**PROBLEM**
Please retype the part of the records below that opens with the line containing "Insert Read More tag" and closes with the final line of the records, both included, leaving every line unchanged.
··· RECORDS FOR THIS TASK ···
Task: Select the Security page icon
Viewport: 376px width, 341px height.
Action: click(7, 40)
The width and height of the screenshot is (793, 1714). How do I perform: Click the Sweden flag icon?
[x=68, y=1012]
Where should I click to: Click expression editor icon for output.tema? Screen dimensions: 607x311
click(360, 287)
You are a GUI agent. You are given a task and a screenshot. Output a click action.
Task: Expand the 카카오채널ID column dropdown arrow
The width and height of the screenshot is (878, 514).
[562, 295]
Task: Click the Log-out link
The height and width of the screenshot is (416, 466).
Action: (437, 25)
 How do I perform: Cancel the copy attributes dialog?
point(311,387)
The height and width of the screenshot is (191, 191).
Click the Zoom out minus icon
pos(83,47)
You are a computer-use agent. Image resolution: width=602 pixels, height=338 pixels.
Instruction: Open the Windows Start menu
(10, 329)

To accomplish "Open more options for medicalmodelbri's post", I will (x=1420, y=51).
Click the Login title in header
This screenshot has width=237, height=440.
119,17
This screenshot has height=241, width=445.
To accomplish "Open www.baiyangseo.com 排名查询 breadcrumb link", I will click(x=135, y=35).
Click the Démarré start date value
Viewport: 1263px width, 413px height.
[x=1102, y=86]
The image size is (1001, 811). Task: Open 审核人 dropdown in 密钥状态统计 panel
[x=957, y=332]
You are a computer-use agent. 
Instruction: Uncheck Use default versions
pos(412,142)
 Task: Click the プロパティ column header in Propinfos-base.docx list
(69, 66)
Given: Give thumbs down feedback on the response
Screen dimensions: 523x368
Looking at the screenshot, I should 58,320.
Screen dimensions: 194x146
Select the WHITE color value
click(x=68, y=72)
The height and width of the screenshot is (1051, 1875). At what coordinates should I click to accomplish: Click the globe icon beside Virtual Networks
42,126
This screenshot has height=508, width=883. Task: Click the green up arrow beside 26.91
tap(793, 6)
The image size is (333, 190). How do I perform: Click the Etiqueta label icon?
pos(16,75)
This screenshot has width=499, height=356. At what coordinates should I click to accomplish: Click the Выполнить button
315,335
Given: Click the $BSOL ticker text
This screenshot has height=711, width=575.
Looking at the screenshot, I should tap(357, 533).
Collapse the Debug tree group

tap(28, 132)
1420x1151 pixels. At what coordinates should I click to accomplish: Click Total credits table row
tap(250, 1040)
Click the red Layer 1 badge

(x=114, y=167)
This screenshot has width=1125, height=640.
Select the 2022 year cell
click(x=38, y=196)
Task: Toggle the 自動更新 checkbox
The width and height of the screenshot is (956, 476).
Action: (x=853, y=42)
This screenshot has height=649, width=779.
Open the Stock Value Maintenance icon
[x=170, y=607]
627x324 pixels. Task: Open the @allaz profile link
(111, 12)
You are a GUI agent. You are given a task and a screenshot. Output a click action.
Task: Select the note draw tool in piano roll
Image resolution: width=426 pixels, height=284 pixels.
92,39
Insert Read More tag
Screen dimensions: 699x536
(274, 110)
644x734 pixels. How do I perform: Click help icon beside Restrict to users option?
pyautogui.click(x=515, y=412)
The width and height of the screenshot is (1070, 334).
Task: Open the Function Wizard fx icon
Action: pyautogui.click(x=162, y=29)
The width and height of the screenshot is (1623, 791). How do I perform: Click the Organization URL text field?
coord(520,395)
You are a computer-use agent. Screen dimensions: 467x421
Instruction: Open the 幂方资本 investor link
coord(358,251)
···
**SOLUTION FOR THIS TASK**
Insert Read More tag
Screen dimensions: 699x536
(274, 110)
644x734 pixels. How do I perform: Click help icon beside Restrict to users option?
pyautogui.click(x=515, y=412)
The width and height of the screenshot is (1070, 334).
Task: Open the Function Wizard fx icon
Action: pyautogui.click(x=162, y=29)
The width and height of the screenshot is (1623, 791). How do I perform: Click the Organization URL text field?
coord(520,395)
You are a computer-use agent. Screen dimensions: 467x421
Instruction: Open the 幂方资本 investor link
coord(358,251)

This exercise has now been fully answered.